Il primo dato è all’apparenza negativo, ma contiene un punto di forza. Nel 2021, dopo l’anno più difficile della pandemia, i soci dei poco meno di quattromila circoli Arci diffusi sul territorio italiano erano più che dimezzati, il contatore fermo a poco più di 420 mila iscritti. Eppure tutta questa gente ha continuato a sottoscrivere la propria adesione, coi circoli ancora chiusi e le attività ridotte al lumicino.
Queste centinaia di migliaia di persone, insomma, rappresentano uno zoccolo duro non da poco, una base di partenza per affrontare i tempi nuovi.
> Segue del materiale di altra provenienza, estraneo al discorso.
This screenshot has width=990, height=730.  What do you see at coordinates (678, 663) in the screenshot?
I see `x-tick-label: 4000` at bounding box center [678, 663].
Oggi si chiude il congresso nazionale: dopo quattro giorni di dibattito i 511 delegati regionali eleggono l’organismo nazionale che a sua volta, a stretto giro, nominerà il nuovo presidente.
Il successore di Daniele Lorenzi è Walter Massa, già presidente di Arci Liguria. Ieri, Massa ha pronunciato il suo discorso da semplice delegato, circondato da un’atmosfera di attesa. Ha esordito con un aneddoto che lo vide protagonista insieme all’allora presidente Tom Benetollo, indimenticato traghettatore dell’organizzazione verso l’orizzonte aperto dell’«autonomia del sociale». Si era nel 2003, ai tempi del referendum in difesa dell’articolo 18 dello Statuto dei lavoratori quando accadde che la Cgil si sfilò dal comitato promotore. Ne seguì un momento di spaesamento al quale proprio Benetollo diede un taglio, con queste parole: «Noi siamo l’Arci, andiamo avanti lo stesso».
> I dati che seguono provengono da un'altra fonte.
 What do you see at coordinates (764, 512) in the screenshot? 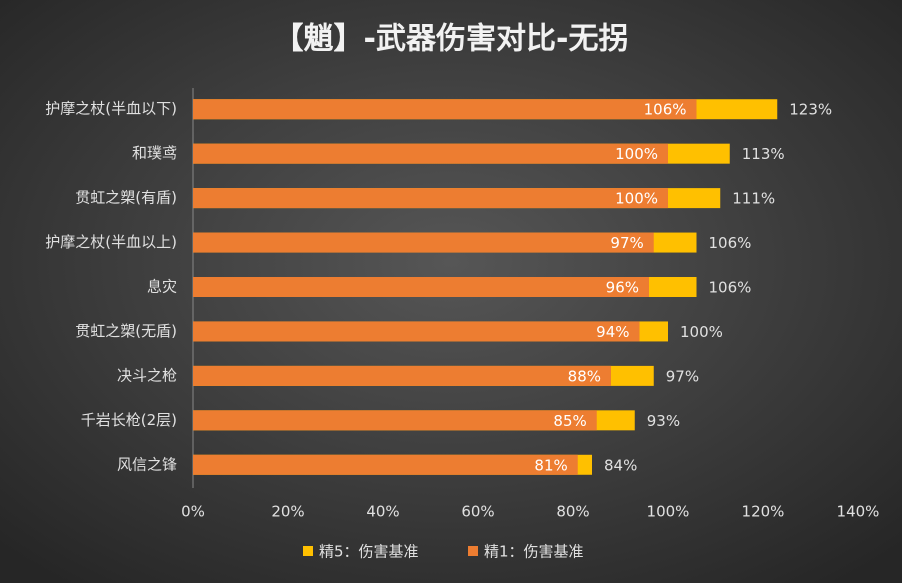
I see `x-tick-label: 120%` at bounding box center [764, 512].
Massa sa che il nodo del rapporto con la politica è ineludibile, si dice consapevole che la crisi della rappresentanza riguardi anche l’Arci. «Siamo stati attraversati anche noi dal populismo – scandisce rivolto ai suoi – Dobbiamo rimettere al centro la politica, dare un valore politico alle cose che facciamo». Di mezzo c’è il rapporto con la ri-tessitura delle relazioni sociali in anni caratterizzati dalla crisi pandemica, ambientale ed economica. «Abbiamo riscoperto il mutualismo – racconta Massa – La nostra battaglia è contro la solitudine, in un paese attraversato dalla paura».
Ricorre un concetto che è stato posto al centro dell’azione politica negli scorsi anni dai nuovi movimenti femministi: la cura. «Possiamo essere la cura di questo paese», afferma. Il quale però poi rappresenta il ribaltamento delle condizioni in cui l’Arci si ritrova ad agire ormai da qualche anno. «Siamo nati e cresciuti nel Novecento come case del popolo e società di mutuo soccorso – sostiene – Agivamo dove c’era una comunità. Invece ora si tratta di ricostruire le comunità. È un cambio di paradigma straordinario. Non si tratta di garantire la socialità, bensì di costruirla».
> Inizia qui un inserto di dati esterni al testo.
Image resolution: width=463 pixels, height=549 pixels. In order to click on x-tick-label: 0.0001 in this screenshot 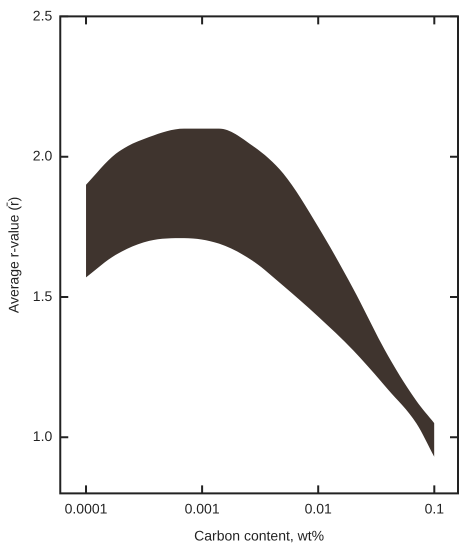, I will do `click(86, 508)`.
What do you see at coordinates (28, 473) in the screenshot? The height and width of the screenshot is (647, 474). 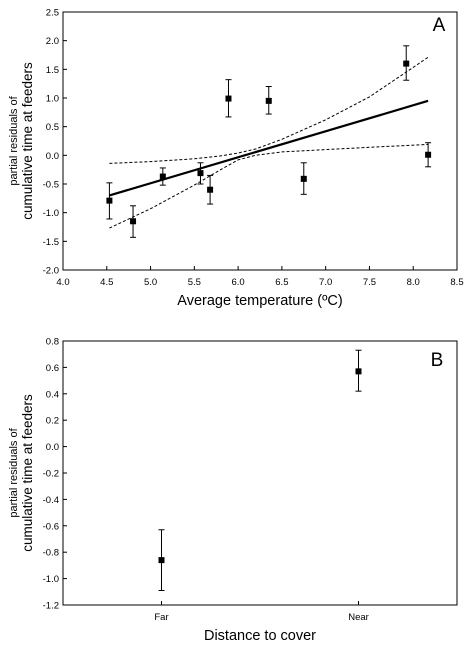 I see `y-axis-title-b-line2: cumulative time at feeders` at bounding box center [28, 473].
Da qui si arriva a due passaggi decisivi. Il primo è il rapporto con i partiti della sinistra. «I nostri leader a volte mi imbarazzano – afferma Massa – Ma ciò non mi fa pensare che non siano nostri interlocutori: dobbiamo essere noi a spiegare loro come si cura questo paese». Il secondo è il tema del Terzo settore, investito da una legge di riordino che, si afferma nel documento programmatico congressuale, «riconosce solo in parte il nostro modello associativo, dunque rischia di compromettere seriamente la tenuta della nostra rete».
Tuttavia, sostiene ancora il documento, l’Arci non ha nessuna intenzione di «scivolare verso un ruolo di mera erogazione di servizi». «L’Arci non è un’associazione di operatori sociali – sintetizza ancora Massa – È composta da cittadine e cittadini che si auto-organizzano, per questo non possiamo accettare lo smantellamento dei servizi pubblici». Torna in mente l’idea di sindacato territoriale lanciata da Maurizio Landini in apertura di questo congresso. «Territorio» è in effetti una delle parole più ripetute. Anche se, come precisa Luciana Castellina, l’idea di territorio dell’Arci ha poco a che vedere con i comunitarismi chiusi. «È un territorio aperto alle questioni globali – dice Castellina – dal Kurdistan all’emergenza climatica».
Pochi minuti dopo, dal tavolo della presidenza viene espressa «vicinanza» al corteo dei sindacati di base che passa di fronte all’Auditorium Antonianum.